Fig. 2. Cryo-EM structure of the Hep-P1 fibril.

a Cryo-EM density map of the Hep-P1 fibril. The fibril parameters including the length of half pitch (180° helical turn), helical rise and twist angle are indicated. Extra densities are displayed with the same threshold (0.0125) as protein densities. Extra densities for heparin are colored in red in the density map. No specified radius was used to plot around residues/heparin. b Cross-section view of the structural model fitted in the density map. The density map is the same map in (a) but restricted to areas within a 2 Å radius of the α-syn model, and then combined with the heparin densities in (a). c Cross-section view of the electrostatic potential surface of the Hep-P1 fibril. The heparin-binding sites are highlighted dash boxes. A surface potential color bar is shown. d Molecular docking of heparin into the extra densities. Heparin molecules are shown in sticks and colored in purple). Cross-section view is shown on the left. Side view is shown in boxes on the right.

Fig. 3. Cryo-EM structure of the Hep-P3 fibril.

a Cryo-EM density map of the Hep-P3 fibril. The fibril parameters including the length of half pitch (180° helical turn), helical rise and twist angle are indicated. The two protofilements are colored in blue and purple, respectively. Extra densities are displayed with the same threshold (0.008) as protein densities. Extra densities for heparin are colored in orange in the density map. No specified radius was used to plot around residues/heparin. b Cross-section view of the structural model fitted in the density map. The density map is the same map in (a) but restricted to areas within a 2 Å radius of the α-syn model, and then combined with the heparin densities in (a). c Cross-section view of the electrostatic potential surface of the Hep-P3 fibril. The heparin-binding sites are highlighted dash boxes. A surface potential color bar is shown. d Molecular docking of heparin into the extra densities. Heparin molecules are shown in sticks and colored in purple). Cross-section view is shown on the left. Side view is shown in boxes on the right.

Fig. 4. Cryo-EM structure of the Hep-P4 fibril.
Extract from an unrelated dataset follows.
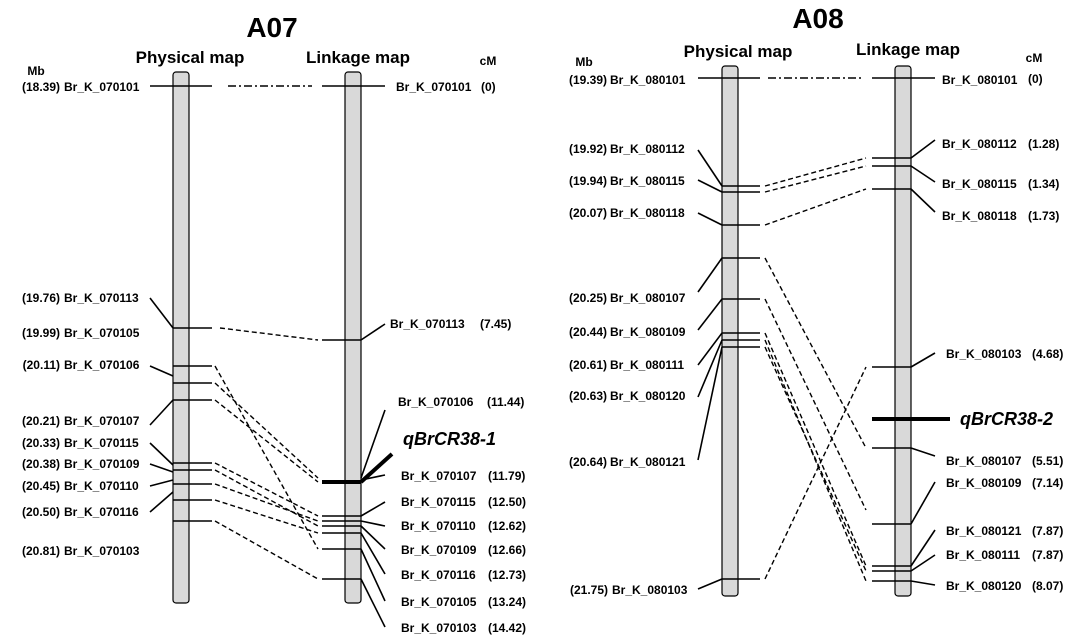 The image size is (1077, 636). I want to click on physical-position: (20.25), so click(588, 298).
a Cryo-EM density map of the Hep-P4 fibril. The fibril parameters including the length of half pitch (180° helical turn), helical rise and twist angle are indicated. Extra densities are displayed with the same threshold (0.0095) as protein densities. Extra densities for heparin are colored in orange in the density map. No specified radius was used to plot around residues/heparin. b Cross-section view of the structural model fitted in the density map. The density map is the same map in (a) but restricted to areas within a 2 Å radius of the α-syn model, and then combined with the heparin densities in (a). c Cross-section view of the electrostatic potential surface of the Hep-P1 fibril. The heparin-binding sites are highlighted dash boxes. A surface potential color bar is shown. d Molecular docking of heparin into the extra densities. Heparin molecules are shown in sticks and colored in purple). Cross-section view is shown on the left. Side view is shown in boxes on the right.
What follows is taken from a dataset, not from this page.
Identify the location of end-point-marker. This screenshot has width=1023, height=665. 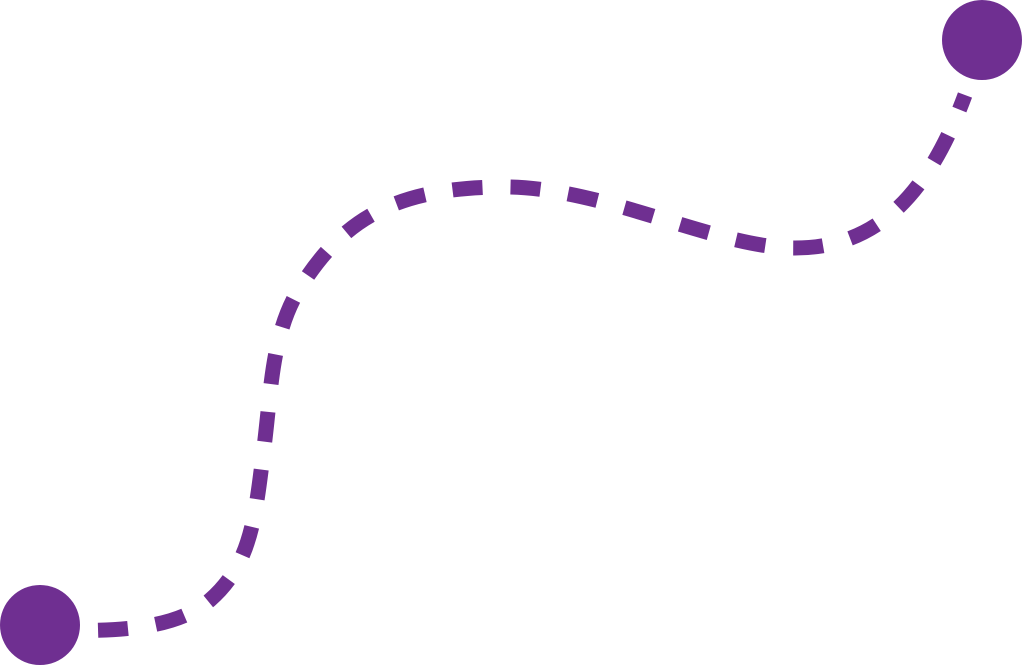
(982, 40).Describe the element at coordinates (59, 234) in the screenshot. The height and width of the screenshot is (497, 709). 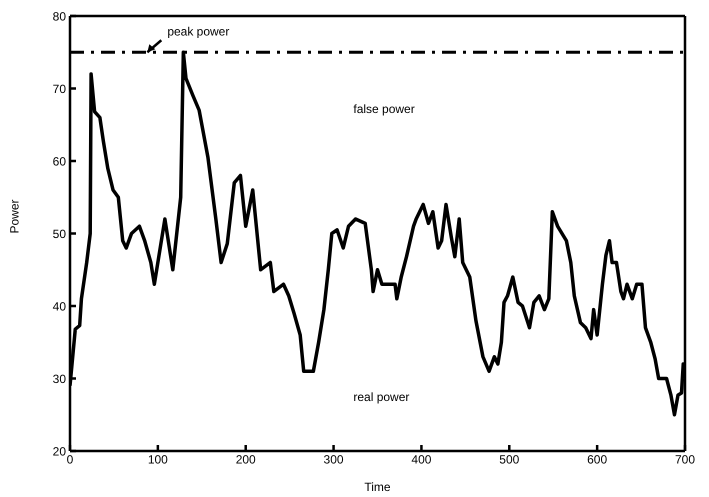
I see `y-tick-label: 50` at that location.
Fig. 5. Schematic diagram of the polymorphism of α-syn fibrils induced by heparin.

a Charge interactions of heparin with lysine residues that are buried inside the polymorphs 2a/2b fold block α-syn folds into polymorphs 2a/2b. Instead, α-syn forms a distinctive fold in complex with heparin. b Heparin disrupts the charge interactions between the protofilaments, which results in polymorphs either containing a single protofilament, or forming an interface mediated by heparin.